ダイナミックプライシングとは何か、私たちの消費行動にどのような影響もたらすかについてご紹介します。

需要と供給に合った適正価格

ダイナミックプライシングとは需要と供給の状況に応じて価格が変動することです。身近なところでは飛行機やホテルなどの宿泊施設が、ずいぶん前からこのダイナミックプライシングを活用しています。

例えば、GWやお盆、年末年始などは繁忙期といわれ、飛行機や宿泊施設の料金が、驚くほど高額になります。普段ならこの価格では利用しないのに、どうしてもその期間にしか休めないからという理由で需要が増え、価格が高くても納得して購入しています。(本心では納得していないかもしれませんが・・・)

飛行機や宿泊施設は供給量が決まっており、在庫は売上損失につながります。可能な限り在庫を減らしたいので、閑散期には値段を下げて販売をするのです。早割や眺望がよくない部屋の価格を下げるのもこのダイナミックプライシングの考え方です。

複雑な条件をAI(人工知能)が瞬時に分析

最近ではAI(人工知能)を用いたダイナミックプライシングが導入され始めています。販売実績や在庫状況などの自社の情報だけではなく、イベントや天候、競合やSNSなどのビッグデータと掛け合わせて最適価格を瞬時に決めています。人が決めるよりも、早く複雑な条件を加味することができ、データを蓄積すればするほど、精度も上がってくるといわれています。

価格戦略は企業にとっての生命線なので、今後もAI(人工知能)による価格決定のシステムを導入する企業が増えていくでしょう。ECサイトでの販売であれば、リアルタイムの価格変動も行うことが可能です。

アメリカではスポーツ界のチケット代に革命

アメリカのスポーツ界では数年前からこのAIによるダイナミックプライシングが導入されています。現在では北米の4大スポーツのNFL(プロアメリカンフットボールリーグ)、MLB(メジャーリーグベースボール)、NBA(プロバスケットボールリーグ)、NHL(プロアイスホッケーリーグ)のチケットはダイナミックプライシングにより決められた価格で販売されています。

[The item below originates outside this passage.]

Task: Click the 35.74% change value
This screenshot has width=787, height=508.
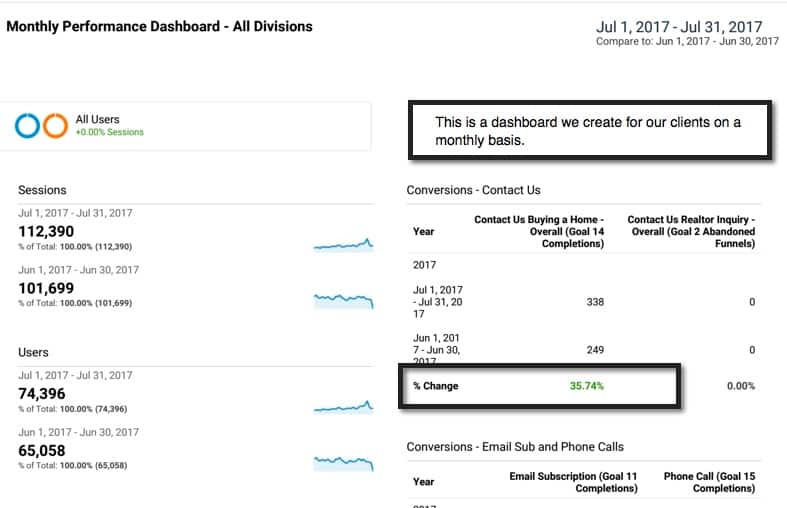Action: coord(587,386)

それまで、スポーツ観戦のチケット価格は一律というのがあたりまえでした。そこにダイナミックプライシングによるチケットの販売が大きな革命をもたらし、多くのチームのチケット収益性が改善したといいます。

このAIによるダイナミックプライシングのシステムを提供しているのは、Qcue(http://www.qcue.com/)という企業が有名です。市場環境や試合の価値を数値化し、統計学に基づいて価格を決定します。

スポーツ観戦の価値とは何でしょうか。例えば、野球の試合の価値といえば、人気の対戦カード(メージャーリーグでいうとニューヨーク・ヤンキース対ボストン・レッドソックスなど)、オールスターやワールドシリーズの決勝戦などが思い浮かびます。

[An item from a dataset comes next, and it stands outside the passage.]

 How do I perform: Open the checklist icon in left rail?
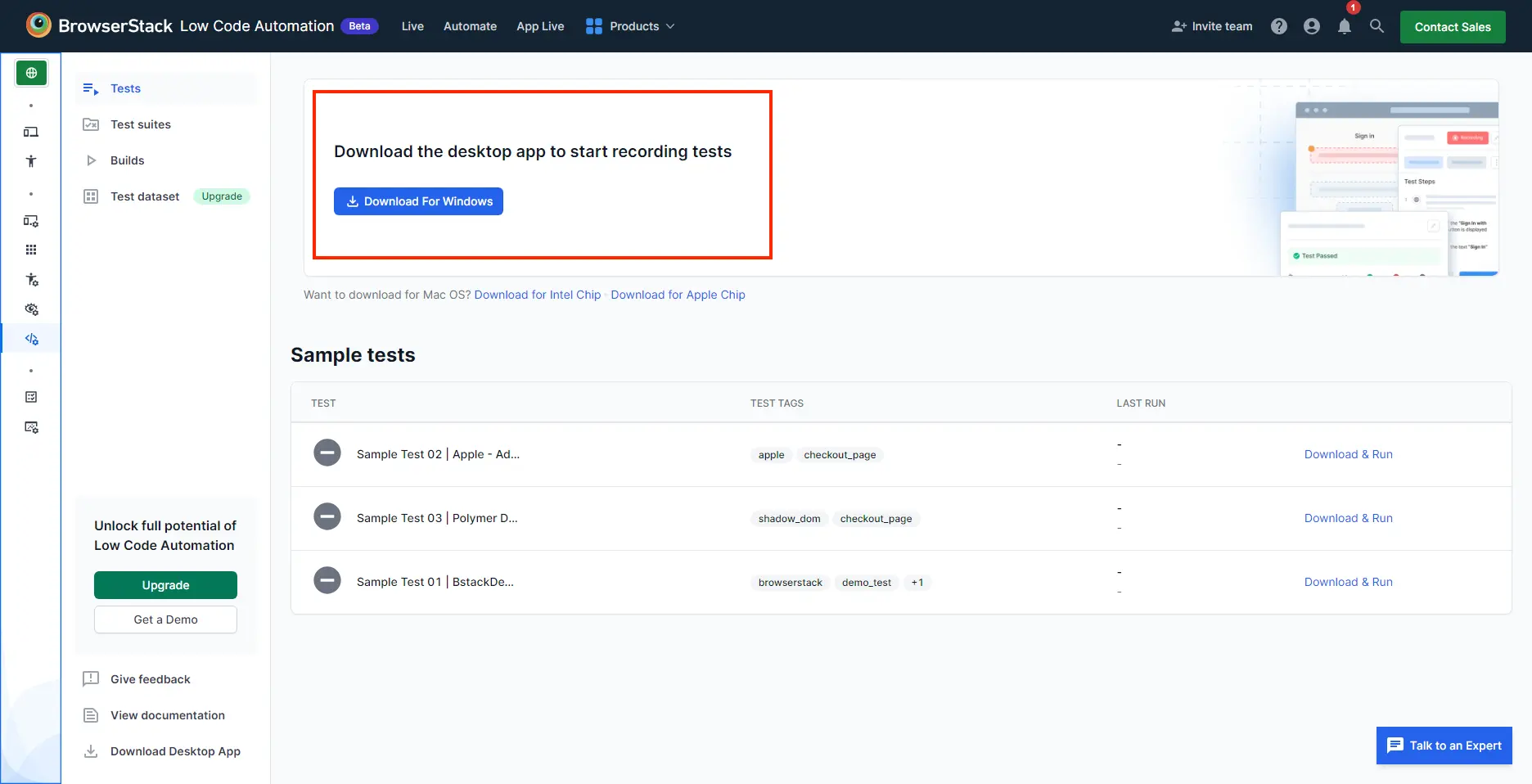[31, 397]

しかし、それ以外にも様々な要素があります。試合の開催時期や天候、観やすい座席、連休、平日、土日、予告先発投手、引退試合なども消費者が購入を決める大切な要素です。

それらをすべて数値化して分析し、顧客満足度と利益が最大化する価格を決定します。このシステムで導き出される価格は、やみくもに高い価格でチケットを売りつけようとするものではありません。購入する側も納得した価格であるということがポイントです。

一見すると、特別な試合はお金を持っていないと観に行けないというデメリットもありますが、条件さえ合えば、通常よりも安い価格でチケットを買うこともできます。

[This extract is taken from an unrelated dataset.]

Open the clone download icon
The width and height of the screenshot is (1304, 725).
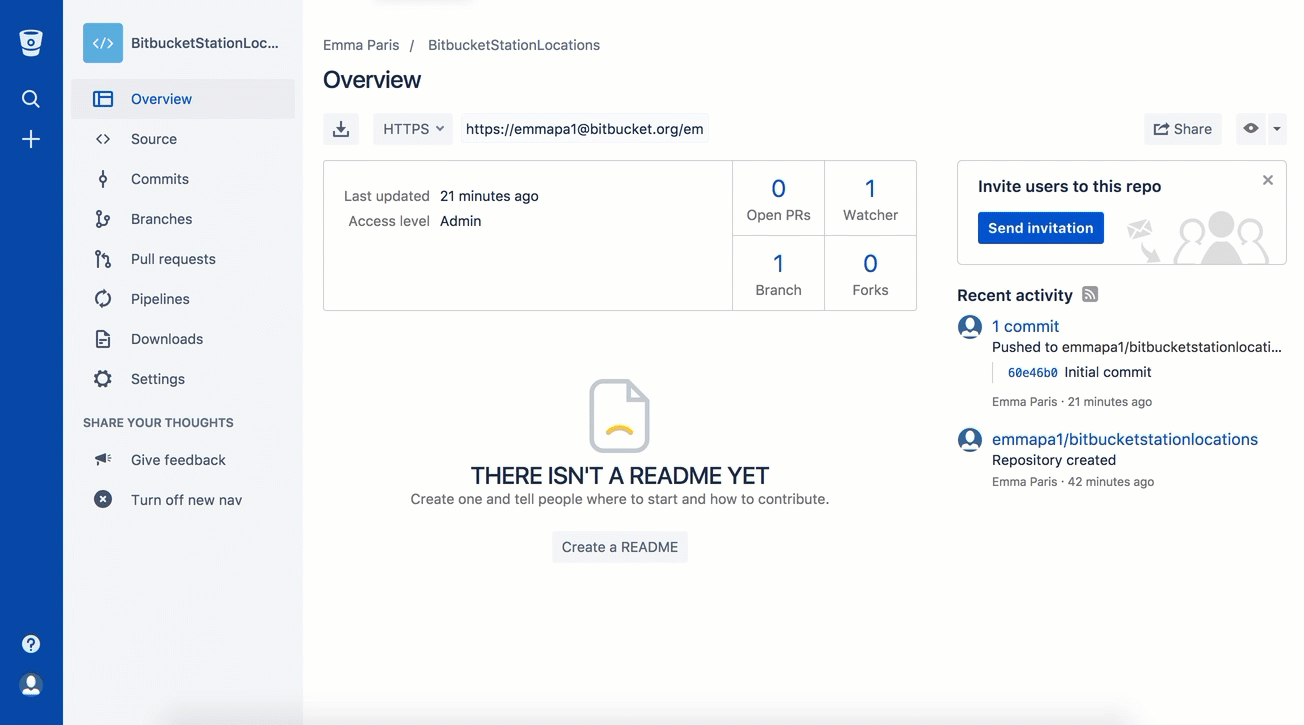pos(341,128)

実際にアメリカでMLBとNHLの試合を観戦しましたが、チケットは対戦カードによって価格がかなりちがいます。また、リアルタイムで変動しているチームもありました。各チームはダイナミックプライシングのシステムを導入し、独自にカスタマイズを行いチケットの価格を決めているのです。

Uber、アマゾン、ウォルマートなどのサービスでも導入

アメリカではスポーツ界以外でも様々なサービスでダイナミックプライシングが導入されています。一般のドライバーが空き時間と自家用車を使って行うタクシーのようなサービスで有名なUberもその一つです。混雑時や深夜早朝の需給に伴い、利用料金がリアルタイムで変化します。

また、ECサイトのアマゾンやウォルマートなどもダイナミックプライシングを採用しています。競合や需給に応じてリアルタイムに変化する価格を設定することで、企業は損失を抑え、利益を最大化しようとしています。

日本のプロ野球でも楽天などが採用

ダイナミックプライシングは日本のプロ野球でも採用が始まっています。2017年度から東北楽天ゴールデンイーグルスが導入、福岡ソフトバンクホークスや東京ヤクルトスワローズも実証実験を実施しました。2018年度からは、横浜DeNAベイスターズも価格変動制のチケット販売を開始しています。そして、2019年度からはオリックスバファローズでもダイナミックプライシングの試験的な販売が始まりました。

Jリーグでもセレッソ大阪が一部座席にダイナミックプライシングを導入すると発表しています。収益アップの効果が実証されれば、日本のスポーツ界でも導入が進みそうです。

ダイナミックプライシングは電気料金にも

北九州スマートコミュニティ創造事業の一環で、電気料金をダイナミックプライシングにする実験が行われています。例えば真夏の昼間など、需要が増えるであろう時間帯の電気料金を高くすることで、消費者に節電を促そうとしています。

本当に電気料金を変動させれば、消費者の行動が変わるのか、どのくらいの料金の変化であれば、節電の効果があるのかを探っています。

オンラインストアの価格はこう変わる

日本国内のEC市場規模はすでに16兆円を突破しています。スマートフォンなどの普及に伴い、さらにEC市場は拡大を続けるでしょう。それに伴いオンラインストアも多くの競合としのぎを削って収益を確保しなくてはなりません。

ダイナミックプライシングはリアルタイムでの価格変化に対応することができます。この仕組みをうまく活用し、収益を最大化しようとするオンラインストアの試みも始まっています。需要と供給に合わせて、適切な価格を決めることができれば、在庫の損失を防ぐことができるかもしれません。

値下げといえば、セール時期など、各社足並みを揃えて実施するということが多いですが、ダイナミックプライシングで需要と供給に即した販売戦略をとれば、セール時期にこだわらずに値下げをすることもできます。

売り手の工夫も必要ですが、この商品は在庫が少ないから相場よりも高い価格で販売するということもできます。この時期しか買うことができないと消費者が判断すれば、売れるかもしれません。

AI(人工知能)で変わる価格の新しい考え方

消費者が納得し、売り手の収益も最大化できる価格をAI(人工知能)が弾き出す。今まで商売の肝とされていた価格設定は、属人的な要素が強いものでした。

シェアリングエコノミーやフリマアプリなどの個人間売買も一般化してきており、モノやサービスの価格は多様化しています。今後は、AI(人工知能)によって私たち消費者も納得できる価格で買い物やサービスを受けることができるようになり、売り手も過度な値引きや在庫を抱えることなく、収益を確保することができるかもしれません。

価格設定は今、大きな変革期を迎えています。今後の動向が気になりますね。